Si l’esprit de notre soupière se nourrit du Grand vermeil, il ne faut pas négliger non plus l’influence des autres orfèvres de l’époque, tel Odiot, dont le principe de pieds en griffe ailés se retrouve sur un projet de nef pour le roi Jérôme de Westphalie (figure 3). Une structure de soupière sur une base ovale très proche de la nôtre est imaginée par les ornemanistes Charles Percier (1764-1838) et Pierre-Françoise-Léonard Fontaine (1762-1853) pour le service Borghese livrée à partir de 1805 par Martin-Guillaume Biennais (1764-1843) à Pauline Bonaparte princesse Borghese, aujourd’hui conservée au Metropolitain Museum à New York (figure 4).
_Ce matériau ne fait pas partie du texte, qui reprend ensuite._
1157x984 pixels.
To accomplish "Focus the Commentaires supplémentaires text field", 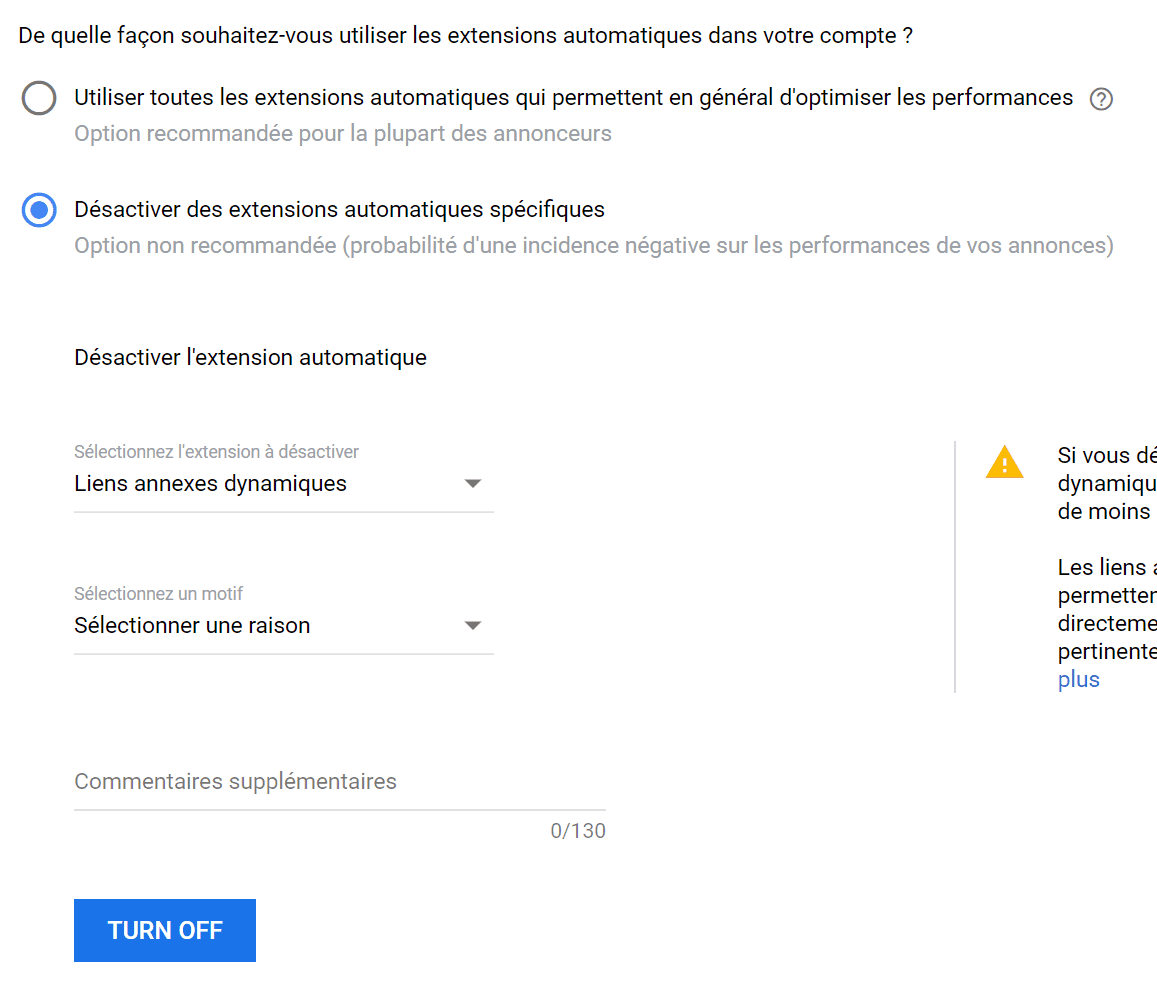I will 339,782.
Biennais, qui depuis qu’il a fait crédit d’une précieuse argenterie au Général Bonaparte de retour d’Égypte, se voit gratifié de commandes prestigieuses. Avec la faillite d’Auguste en 1806, Odiot et Biennais livrent des services à travers toute l’Europe napoléonienne. Pour Odiot un service en vermeil à Madame Mère (1806). Pour Biennais, à Pauline Bonaparte le service Borghese (1809-1819), à la cour de Jérome en Westphalie (1807-1813), à celle de Murat à Naples (1809-1819), à Élise Bonaparte en Toscane, à Bernadotte en Suède (1809-1814), mais surtout à Eugène de Beauharnais à Milan (1805-1809), dont le service est conservé aujourd’hui en Autriche. Pour fournir une telle demande l’orfèvre sous-traite fréquemment tout ou partie de ces commandes. On trouve ainsi les poinçons de Marie-Joseph-Gabriel Genu (maître en 1788) ou de Jean-Charles Cahier sur des pièces livrées par Biennais pour Joséphine dès 1801. ll est donc fort probable que Cahier ait été sous-traitant de cette soupière pour un orfèvre comme Biennais.
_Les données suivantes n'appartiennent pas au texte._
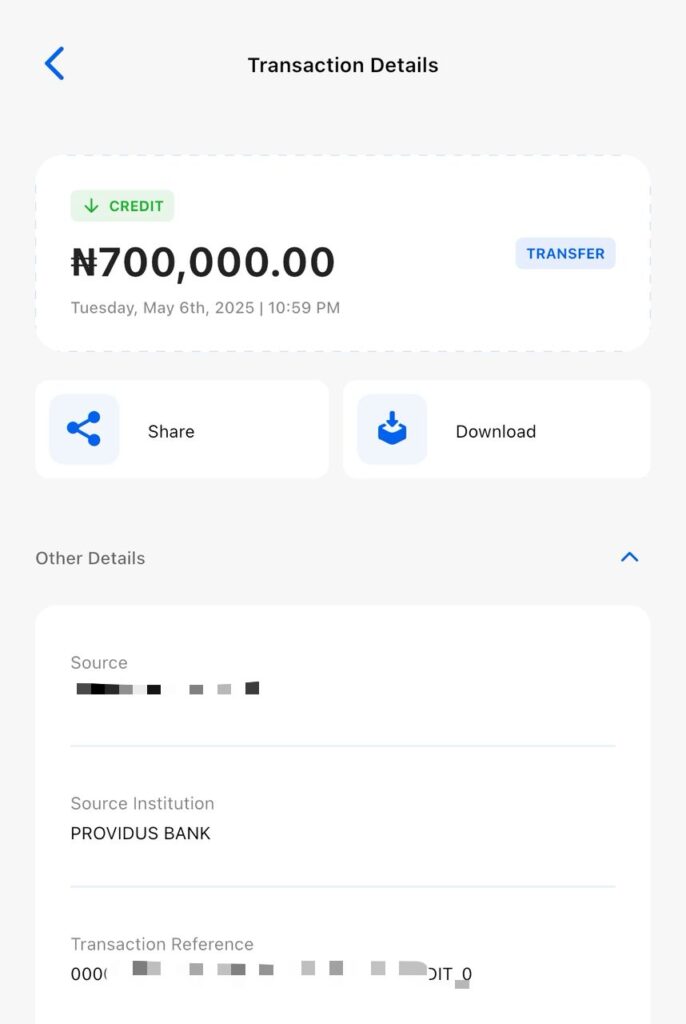Click the naira symbol in the amount
Screen dimensions: 686x1024
(x=84, y=263)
Après la retraite de Biennais, Cahier loue d’ailleurs en 1821 sa boutique et son atelier du 283, rue Saint-Honoré, puis achète en 1822 son fonds de commerce, ses matrices de poinçons et marchandises déjà fabriquées. Il élargit alors son répertoire aux spécialités de son prédécesseur : armes, ordres ou vaisselle d’apparat. Cahier achève ainsi et livre en 1824 le service commandé par le Tsar à Biennais pour le grand-duc Michel Pavlovitch. Il réunit neuf ateliers différents, engageant jusqu’à une vingtaine d’orfèvres. Toutefois, le nom de Cahier, qui travaille avec le peintre Louis Lafitte (1770-1828), reste essentiellement associé à l’orfèvrerie religieuse. Il reçoit des commandes pour les chapelles du Grand Trianon (1804), des Tuileries (1805-1806) ou pour la cathédrale Notre-Dame de Paris (1806). Sous la Restauration, Cahier fait insculper un nouveau poinçon aux L entrelacés en guise de fidélité aux Bourbons, qui le nomment orfèvre du Roi en 1816. Il crée de nombreuses pièces pour le palais des Tuileries mais aussi la châsse de la Sainte Ampoule en 1822. En 1825, il est le principal orfèvre du sacre de Charles X à Reims, fournissant vases sacrés, argenterie du banquet, couronnes et collier du Saint-Esprit, ce qui ne lui évite pas la faillite en novembre 1828.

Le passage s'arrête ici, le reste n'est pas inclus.